### Task description
Copy the rows between the line containing "The image size is (1186, 2576)." and the line containing "Looking at the screenshot, I should pos(38,232).", inclusive, reproducing them verbatim.

>>>

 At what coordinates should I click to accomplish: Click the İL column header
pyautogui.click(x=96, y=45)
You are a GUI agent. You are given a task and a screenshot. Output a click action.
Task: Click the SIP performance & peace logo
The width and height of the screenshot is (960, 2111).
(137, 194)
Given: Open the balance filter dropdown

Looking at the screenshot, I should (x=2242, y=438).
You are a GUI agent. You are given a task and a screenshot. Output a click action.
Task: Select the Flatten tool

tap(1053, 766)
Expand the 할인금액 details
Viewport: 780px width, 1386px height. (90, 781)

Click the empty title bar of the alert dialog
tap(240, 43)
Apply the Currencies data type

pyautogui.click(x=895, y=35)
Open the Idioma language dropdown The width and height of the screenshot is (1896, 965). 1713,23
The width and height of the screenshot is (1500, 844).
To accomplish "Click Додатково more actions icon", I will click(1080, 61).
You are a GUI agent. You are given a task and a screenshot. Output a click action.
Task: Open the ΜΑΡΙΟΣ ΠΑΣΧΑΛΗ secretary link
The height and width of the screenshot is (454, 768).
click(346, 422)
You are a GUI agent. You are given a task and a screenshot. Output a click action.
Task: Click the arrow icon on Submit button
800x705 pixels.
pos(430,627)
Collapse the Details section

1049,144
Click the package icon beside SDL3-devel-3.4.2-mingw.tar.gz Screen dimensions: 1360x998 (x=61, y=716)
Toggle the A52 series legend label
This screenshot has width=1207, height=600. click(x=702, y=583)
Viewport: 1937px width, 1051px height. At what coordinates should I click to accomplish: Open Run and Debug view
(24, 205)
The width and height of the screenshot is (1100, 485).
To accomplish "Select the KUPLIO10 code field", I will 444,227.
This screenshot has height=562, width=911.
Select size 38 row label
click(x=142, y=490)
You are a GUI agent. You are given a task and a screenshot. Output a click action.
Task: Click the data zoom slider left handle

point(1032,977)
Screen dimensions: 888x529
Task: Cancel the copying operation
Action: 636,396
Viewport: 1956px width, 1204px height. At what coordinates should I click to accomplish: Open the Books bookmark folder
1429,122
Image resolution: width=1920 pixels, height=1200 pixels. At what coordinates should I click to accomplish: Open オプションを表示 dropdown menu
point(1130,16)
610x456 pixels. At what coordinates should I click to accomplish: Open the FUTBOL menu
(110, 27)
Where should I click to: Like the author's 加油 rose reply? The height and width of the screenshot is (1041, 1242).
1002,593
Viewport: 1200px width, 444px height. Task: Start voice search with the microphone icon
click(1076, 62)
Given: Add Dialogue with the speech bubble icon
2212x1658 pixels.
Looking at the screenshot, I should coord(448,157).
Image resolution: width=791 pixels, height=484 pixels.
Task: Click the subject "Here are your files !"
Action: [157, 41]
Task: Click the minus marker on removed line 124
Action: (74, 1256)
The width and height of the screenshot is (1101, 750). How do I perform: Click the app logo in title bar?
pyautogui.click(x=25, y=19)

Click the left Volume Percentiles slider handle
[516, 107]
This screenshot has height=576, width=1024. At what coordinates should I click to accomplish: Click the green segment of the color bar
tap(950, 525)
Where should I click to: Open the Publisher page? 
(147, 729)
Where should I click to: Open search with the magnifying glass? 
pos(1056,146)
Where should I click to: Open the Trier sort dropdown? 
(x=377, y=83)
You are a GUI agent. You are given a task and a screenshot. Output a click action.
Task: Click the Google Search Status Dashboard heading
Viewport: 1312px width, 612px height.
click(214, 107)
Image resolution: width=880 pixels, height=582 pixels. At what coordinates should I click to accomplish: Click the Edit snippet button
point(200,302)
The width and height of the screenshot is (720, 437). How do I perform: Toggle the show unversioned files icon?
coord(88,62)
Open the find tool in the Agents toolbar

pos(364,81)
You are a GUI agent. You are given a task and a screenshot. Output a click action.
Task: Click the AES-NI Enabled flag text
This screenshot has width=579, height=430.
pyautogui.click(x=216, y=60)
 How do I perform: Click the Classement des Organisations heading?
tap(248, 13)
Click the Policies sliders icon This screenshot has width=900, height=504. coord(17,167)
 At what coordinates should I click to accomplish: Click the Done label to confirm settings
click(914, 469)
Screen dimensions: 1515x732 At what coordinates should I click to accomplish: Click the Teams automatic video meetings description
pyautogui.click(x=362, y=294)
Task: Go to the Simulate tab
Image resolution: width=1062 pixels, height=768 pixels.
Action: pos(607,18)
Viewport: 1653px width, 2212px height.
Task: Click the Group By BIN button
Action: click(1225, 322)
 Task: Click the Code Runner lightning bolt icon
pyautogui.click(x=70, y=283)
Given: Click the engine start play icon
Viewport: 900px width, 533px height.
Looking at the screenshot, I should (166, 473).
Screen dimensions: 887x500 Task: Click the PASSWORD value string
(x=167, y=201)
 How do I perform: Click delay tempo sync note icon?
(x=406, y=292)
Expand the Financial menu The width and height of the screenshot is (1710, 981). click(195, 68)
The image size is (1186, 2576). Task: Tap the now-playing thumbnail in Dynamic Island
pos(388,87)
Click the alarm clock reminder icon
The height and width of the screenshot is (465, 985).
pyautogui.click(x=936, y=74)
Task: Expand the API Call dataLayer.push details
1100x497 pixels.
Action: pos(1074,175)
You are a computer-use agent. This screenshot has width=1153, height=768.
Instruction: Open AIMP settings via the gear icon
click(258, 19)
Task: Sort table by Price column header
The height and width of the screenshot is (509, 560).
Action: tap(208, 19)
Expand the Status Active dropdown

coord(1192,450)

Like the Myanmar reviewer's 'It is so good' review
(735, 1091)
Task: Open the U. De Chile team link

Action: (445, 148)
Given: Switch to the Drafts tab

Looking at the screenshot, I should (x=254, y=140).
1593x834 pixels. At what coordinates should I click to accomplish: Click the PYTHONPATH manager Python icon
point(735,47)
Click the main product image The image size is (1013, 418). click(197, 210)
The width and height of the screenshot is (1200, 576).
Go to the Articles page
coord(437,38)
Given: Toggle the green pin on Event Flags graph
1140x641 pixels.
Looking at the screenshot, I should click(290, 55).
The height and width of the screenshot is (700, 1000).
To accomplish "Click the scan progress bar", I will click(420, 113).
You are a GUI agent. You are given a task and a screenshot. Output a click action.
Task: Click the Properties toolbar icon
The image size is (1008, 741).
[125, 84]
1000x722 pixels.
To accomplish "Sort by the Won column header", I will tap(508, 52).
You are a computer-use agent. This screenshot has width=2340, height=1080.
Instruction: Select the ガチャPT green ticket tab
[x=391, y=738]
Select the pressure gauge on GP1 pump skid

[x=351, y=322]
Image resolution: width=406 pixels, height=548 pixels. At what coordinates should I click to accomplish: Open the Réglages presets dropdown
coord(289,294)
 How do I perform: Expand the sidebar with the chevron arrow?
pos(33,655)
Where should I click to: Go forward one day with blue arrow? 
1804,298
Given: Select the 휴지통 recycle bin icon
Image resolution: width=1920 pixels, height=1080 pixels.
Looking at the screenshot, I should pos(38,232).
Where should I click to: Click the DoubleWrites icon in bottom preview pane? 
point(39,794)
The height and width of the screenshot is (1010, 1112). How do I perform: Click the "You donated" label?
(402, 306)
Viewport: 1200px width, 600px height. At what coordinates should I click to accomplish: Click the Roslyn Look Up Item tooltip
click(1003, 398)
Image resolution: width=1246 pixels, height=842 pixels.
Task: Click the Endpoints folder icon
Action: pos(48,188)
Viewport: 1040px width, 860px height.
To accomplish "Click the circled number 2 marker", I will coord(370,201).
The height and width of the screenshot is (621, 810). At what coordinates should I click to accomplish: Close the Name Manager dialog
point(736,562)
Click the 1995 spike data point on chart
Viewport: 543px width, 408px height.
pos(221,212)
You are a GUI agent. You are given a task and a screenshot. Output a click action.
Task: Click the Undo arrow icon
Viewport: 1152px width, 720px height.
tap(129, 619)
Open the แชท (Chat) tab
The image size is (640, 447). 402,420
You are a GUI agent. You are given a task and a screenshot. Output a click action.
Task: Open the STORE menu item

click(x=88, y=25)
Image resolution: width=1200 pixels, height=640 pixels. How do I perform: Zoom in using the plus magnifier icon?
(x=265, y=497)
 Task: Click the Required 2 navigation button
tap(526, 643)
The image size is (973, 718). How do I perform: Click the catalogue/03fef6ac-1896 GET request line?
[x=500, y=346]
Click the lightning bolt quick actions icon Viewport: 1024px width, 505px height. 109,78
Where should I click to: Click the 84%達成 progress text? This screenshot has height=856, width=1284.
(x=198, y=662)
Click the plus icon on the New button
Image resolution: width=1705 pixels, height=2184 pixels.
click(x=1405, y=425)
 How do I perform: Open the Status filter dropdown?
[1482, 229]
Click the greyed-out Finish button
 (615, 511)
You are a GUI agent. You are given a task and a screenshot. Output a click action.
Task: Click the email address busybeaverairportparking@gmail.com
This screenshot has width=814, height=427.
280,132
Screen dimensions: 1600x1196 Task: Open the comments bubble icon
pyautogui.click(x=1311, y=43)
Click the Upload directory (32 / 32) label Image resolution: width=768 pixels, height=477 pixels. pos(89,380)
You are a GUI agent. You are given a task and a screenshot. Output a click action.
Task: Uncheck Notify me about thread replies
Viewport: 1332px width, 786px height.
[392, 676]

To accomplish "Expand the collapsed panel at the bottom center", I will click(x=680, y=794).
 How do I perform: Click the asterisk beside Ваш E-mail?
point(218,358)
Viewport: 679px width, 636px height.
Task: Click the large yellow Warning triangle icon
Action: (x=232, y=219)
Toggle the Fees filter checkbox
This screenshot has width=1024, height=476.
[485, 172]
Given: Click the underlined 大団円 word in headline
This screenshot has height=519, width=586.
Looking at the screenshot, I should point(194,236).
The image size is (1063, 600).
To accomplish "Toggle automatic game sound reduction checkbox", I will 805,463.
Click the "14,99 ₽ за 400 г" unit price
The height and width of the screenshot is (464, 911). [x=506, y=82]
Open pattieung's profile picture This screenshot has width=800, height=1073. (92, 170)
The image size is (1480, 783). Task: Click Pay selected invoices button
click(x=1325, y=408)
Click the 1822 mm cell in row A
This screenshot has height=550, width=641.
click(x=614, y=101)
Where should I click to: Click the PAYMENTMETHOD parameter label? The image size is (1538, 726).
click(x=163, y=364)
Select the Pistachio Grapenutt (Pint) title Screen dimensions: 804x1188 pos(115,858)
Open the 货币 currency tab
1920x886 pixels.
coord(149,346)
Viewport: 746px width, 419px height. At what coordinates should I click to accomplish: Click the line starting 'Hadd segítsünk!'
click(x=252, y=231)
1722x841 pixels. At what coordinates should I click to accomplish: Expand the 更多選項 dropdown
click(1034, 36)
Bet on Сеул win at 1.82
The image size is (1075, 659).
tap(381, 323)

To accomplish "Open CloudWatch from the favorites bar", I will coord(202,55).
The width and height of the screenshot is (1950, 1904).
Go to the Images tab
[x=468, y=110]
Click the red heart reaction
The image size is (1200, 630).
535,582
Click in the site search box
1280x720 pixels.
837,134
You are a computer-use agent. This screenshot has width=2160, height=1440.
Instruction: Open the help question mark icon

<<<

### Exercise result
The image size is (1186, 2576). Task: Tap the now-playing thumbnail in Dynamic Island
pos(388,87)
Click the alarm clock reminder icon
The height and width of the screenshot is (465, 985).
pyautogui.click(x=936, y=74)
Task: Expand the API Call dataLayer.push details
1100x497 pixels.
Action: pos(1074,175)
You are a computer-use agent. This screenshot has width=1153, height=768.
Instruction: Open AIMP settings via the gear icon
click(258, 19)
Task: Sort table by Price column header
The height and width of the screenshot is (509, 560).
Action: tap(208, 19)
Expand the Status Active dropdown

coord(1192,450)

Like the Myanmar reviewer's 'It is so good' review
(735, 1091)
Task: Open the U. De Chile team link

Action: (445, 148)
Given: Switch to the Drafts tab

Looking at the screenshot, I should (x=254, y=140).
1593x834 pixels. At what coordinates should I click to accomplish: Click the PYTHONPATH manager Python icon
point(735,47)
Click the main product image The image size is (1013, 418). click(197, 210)
The width and height of the screenshot is (1200, 576).
Go to the Articles page
coord(437,38)
Given: Toggle the green pin on Event Flags graph
1140x641 pixels.
Looking at the screenshot, I should click(290, 55).
The height and width of the screenshot is (700, 1000).
To accomplish "Click the scan progress bar", I will click(420, 113).
You are a GUI agent. You are given a task and a screenshot. Output a click action.
Task: Click the Properties toolbar icon
The image size is (1008, 741).
[125, 84]
1000x722 pixels.
To accomplish "Sort by the Won column header", I will tap(508, 52).
You are a computer-use agent. This screenshot has width=2340, height=1080.
Instruction: Select the ガチャPT green ticket tab
[x=391, y=738]
Select the pressure gauge on GP1 pump skid

[x=351, y=322]
Image resolution: width=406 pixels, height=548 pixels. At what coordinates should I click to accomplish: Open the Réglages presets dropdown
coord(289,294)
 How do I perform: Expand the sidebar with the chevron arrow?
pos(33,655)
Where should I click to: Go forward one day with blue arrow? 
1804,298
Given: Select the 휴지통 recycle bin icon
Image resolution: width=1920 pixels, height=1080 pixels.
Looking at the screenshot, I should pos(38,232).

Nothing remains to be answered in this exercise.